How can we prevent this fraud?
It is unfortunate that the current Medicare Advantage data reporting systems are vulnerable to this type of fraud and do not have real-time policing mechanisms. MAOs are likely to continue to take advantage of a system that lets them act as though a patient is less sick when paying for their care, and more sick when seeking money from the government to cover that same patient. The most effective tool to deter and remedy this type of fraud is the federal False Claims Act, which imposes treble damages and significant monetary penalties on companies that defraud the government. Prosecuting those who engage in this fraud under the False Claims Act, including through cases brought by whistleblowers, is the most effective remedy and deterrent.
David Engel, J.D., is a health care attorney admitted to the New York Bar. Gary Azorsky, J.D., Jeanne Markey, J.D., and Ray Sarola, J.D., are members of the Whistleblower/False Claims Act practice group at Cohen Milstein Sellers & Toll.
Comment:
By Don McCanne, M.D.
It is not clear that the multitude of our Quote of the Day messages on the problems with the private Medicare Advantage plans have been getting through.
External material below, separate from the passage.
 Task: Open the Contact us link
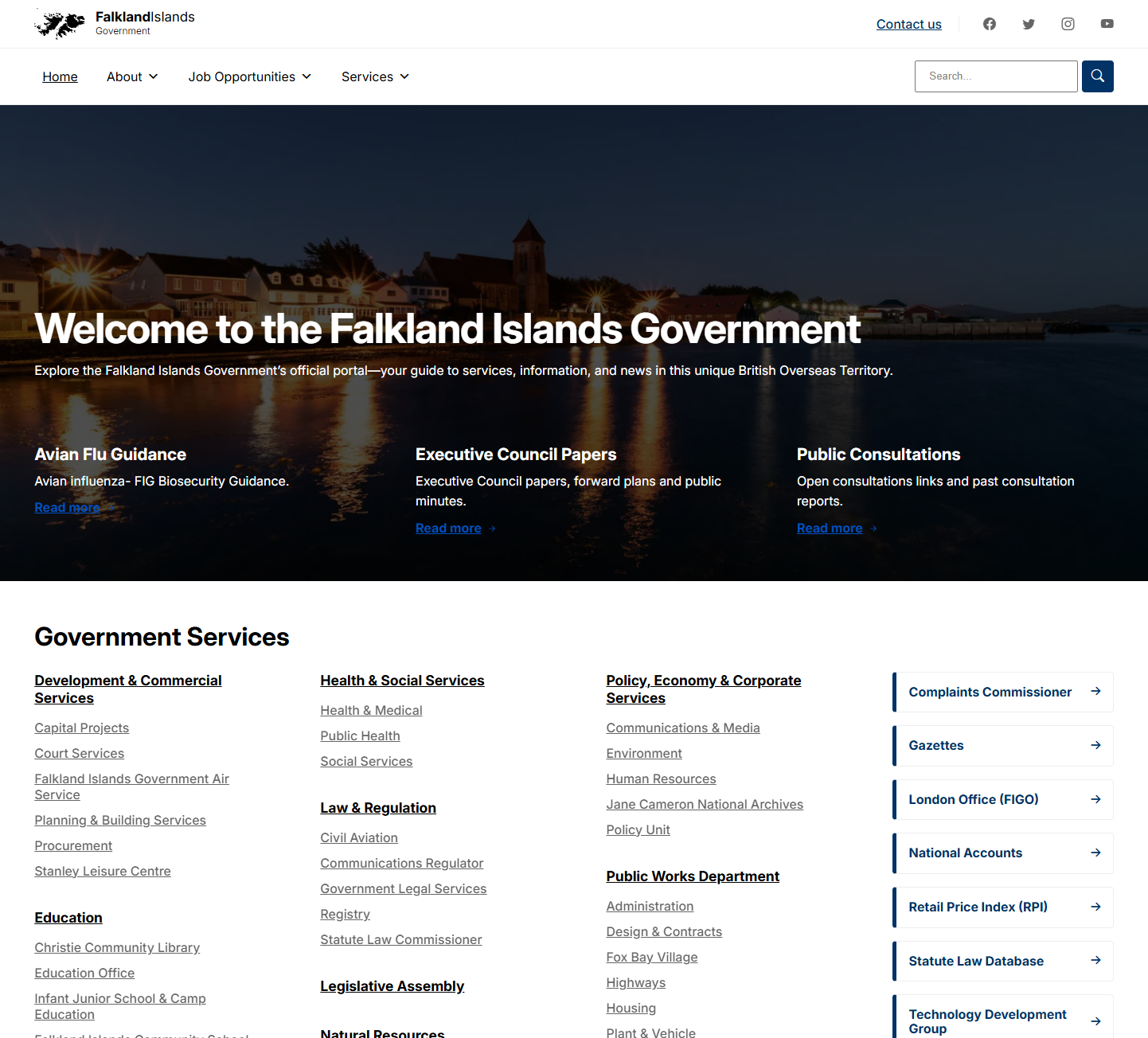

Today’s message gets right to the point. The attorney authors of this article say it like it is: This is fraud!
The Medicare Advantage plans are run by crooks. They use slick marketing to sell these plans to new arrivals in the Medicare program. They add nominal teaser benefits, plus they add the important benefit of providing catastrophic coverage. Although the purchasers of these plans may realize that they have limited networks, they are usually satisfied if their own primary care physician is on the list (not realizing that they may later develop problems that are best handled by physicians and facilities that are out of network). The more expensive patients soon learn that narrow networks and prior authorization requirements serve as significant barriers to the care that they need. The Medicare Advantage plans have developed a well earned reputation that the healthy go in and the sick come out. By outside appearances, the system does seem to work well enough for people that they have managed to entice into their programs, but those are individuals who have not discovered the problems lurking ahead.
This article reveals the heart of the matter. The nation’s largest insurers are using these private Medicare Advantage plans to post record profits on the stock exchange. These excess profits are obtained by cheating the taxpayers who are paying for the Medicare program. Congress and the various administrations have been complicit since each year they authorize financing gimmicks that game the system, while neglecting much needed revisions to the traditional Medicare program – revisions such as reducing out-of-pocket expenses and establishing a reasonable cap on catastrophic losses.
The wake-up call that we really need is for the public to realize what crooks these are and that it is time to get rid of them and to upgrade the traditional Medicare program so it works well for all of us – a single payer, improved Medicare for All. That won’t eliminate all abuses, but it would establish a financing framework that works much better for the patients and the taxpayers.